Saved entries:
- Opening Delimiter -

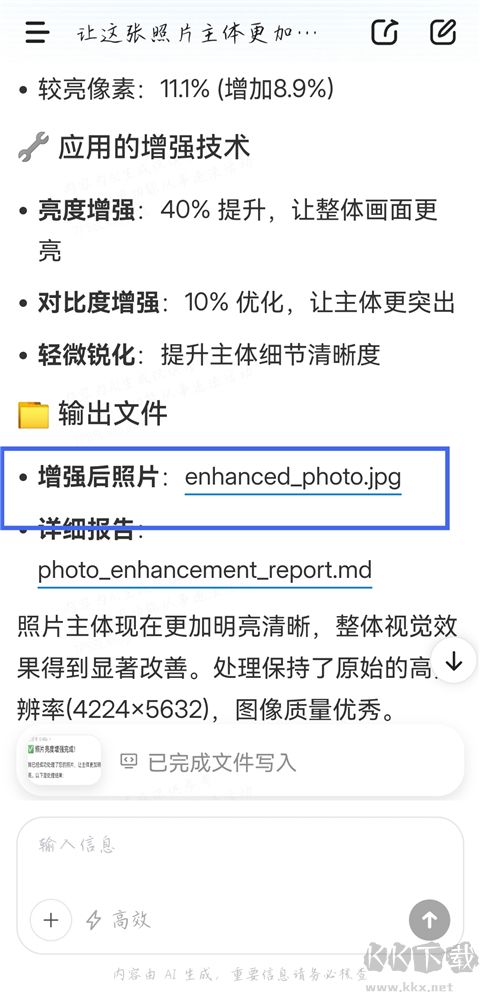Screen dimensions: 480x994
Task: Click the code icon beside 已完成文件写入
Action: pos(129,761)
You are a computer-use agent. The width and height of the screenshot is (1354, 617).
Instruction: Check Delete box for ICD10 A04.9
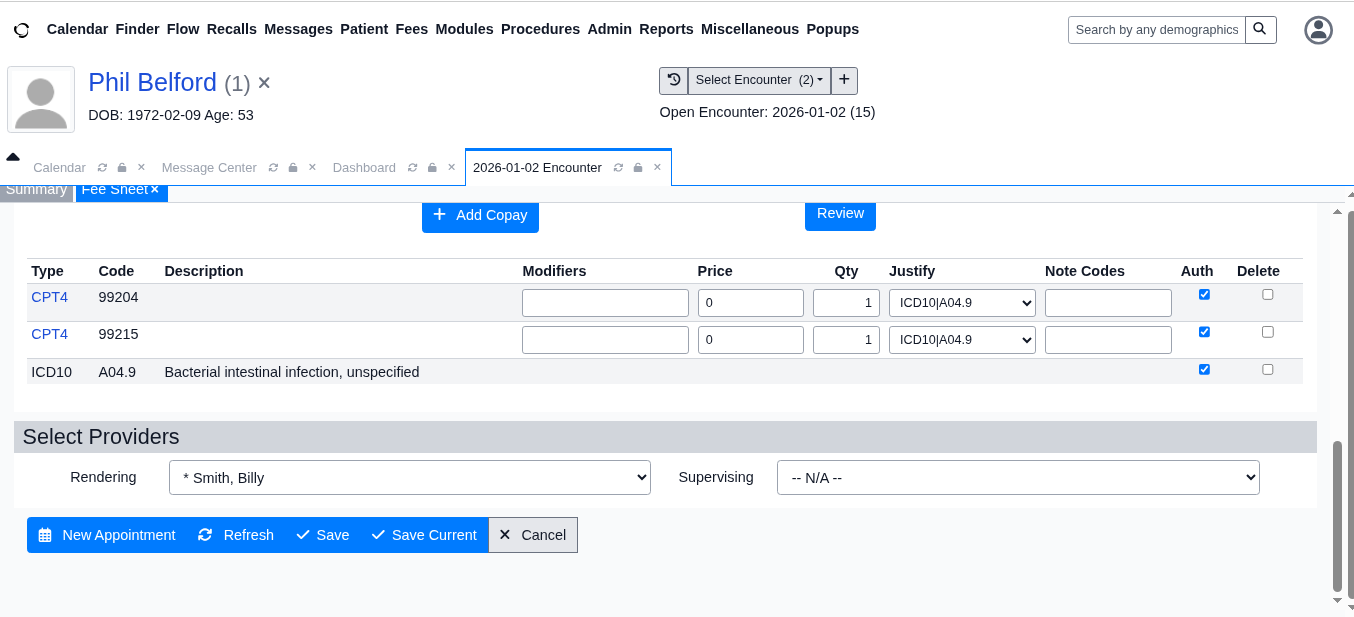(x=1267, y=369)
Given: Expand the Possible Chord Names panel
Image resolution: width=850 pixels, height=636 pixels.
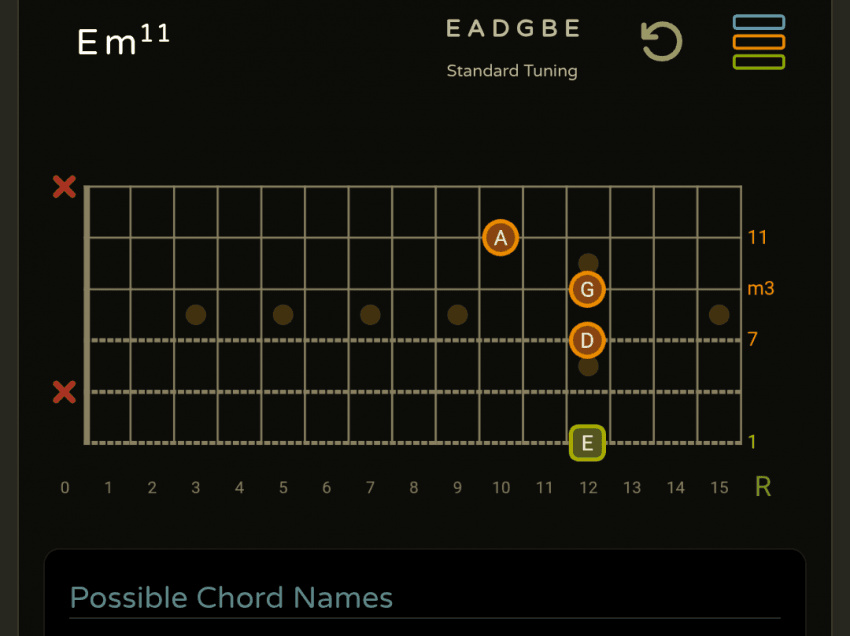Looking at the screenshot, I should tap(231, 598).
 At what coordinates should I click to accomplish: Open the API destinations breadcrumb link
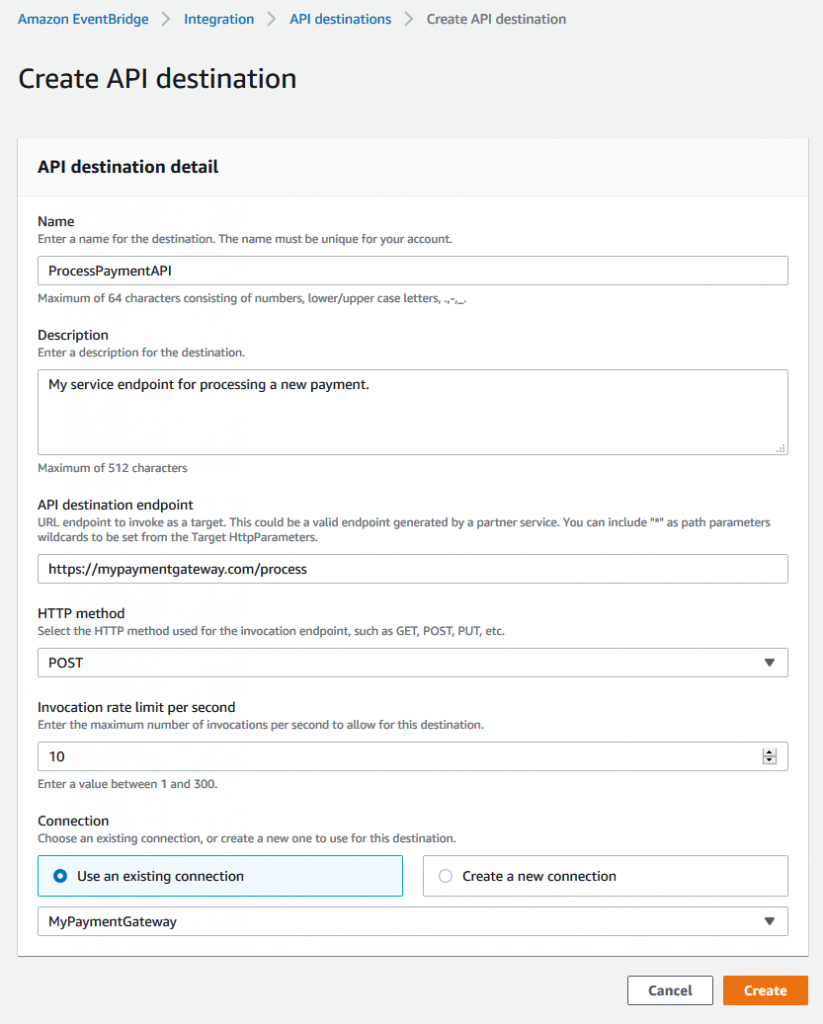tap(340, 18)
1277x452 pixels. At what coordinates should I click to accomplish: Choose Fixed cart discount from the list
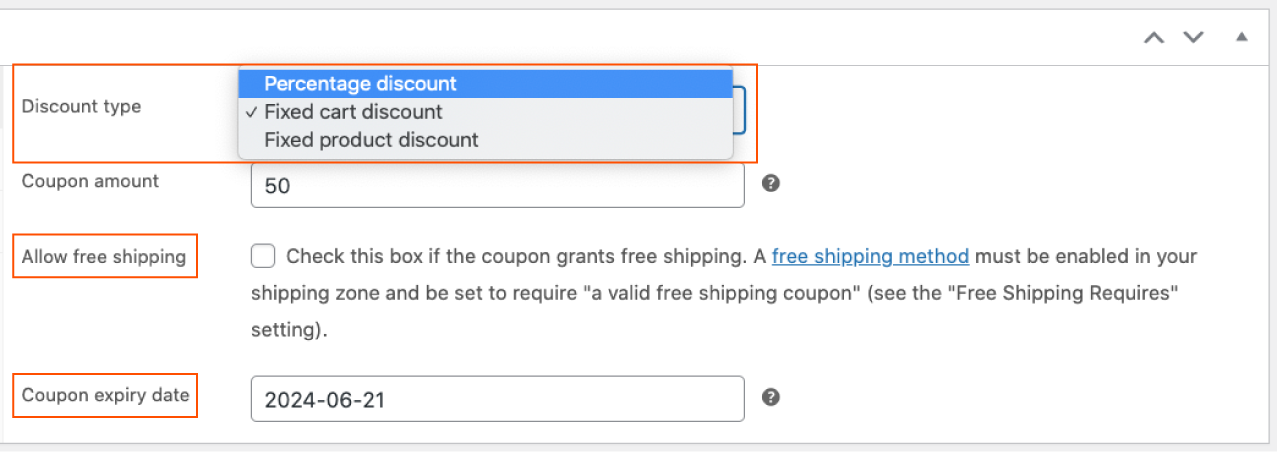coord(353,112)
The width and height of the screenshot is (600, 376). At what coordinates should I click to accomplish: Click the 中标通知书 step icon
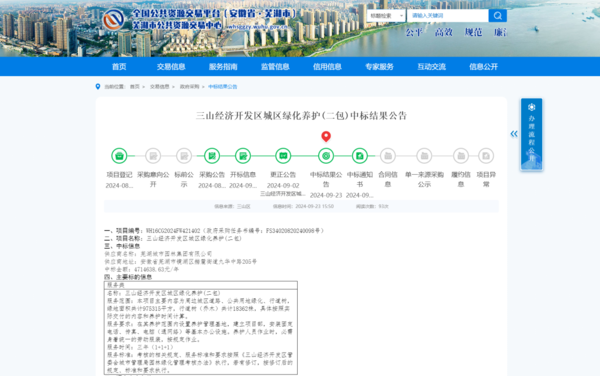(x=360, y=156)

- Closing Delimiter -

What is needed is an exact restatement of the lines from the line with "1277x452 pixels. At" through the final line of the data, pictures excluded.

(Answer for this exercise)
1277x452 pixels. At what coordinates should I click to accomplish: Choose Fixed cart discount from the list
coord(353,112)
The width and height of the screenshot is (600, 376). At what coordinates should I click to accomplish: Click the 中标通知书 step icon
(x=360, y=156)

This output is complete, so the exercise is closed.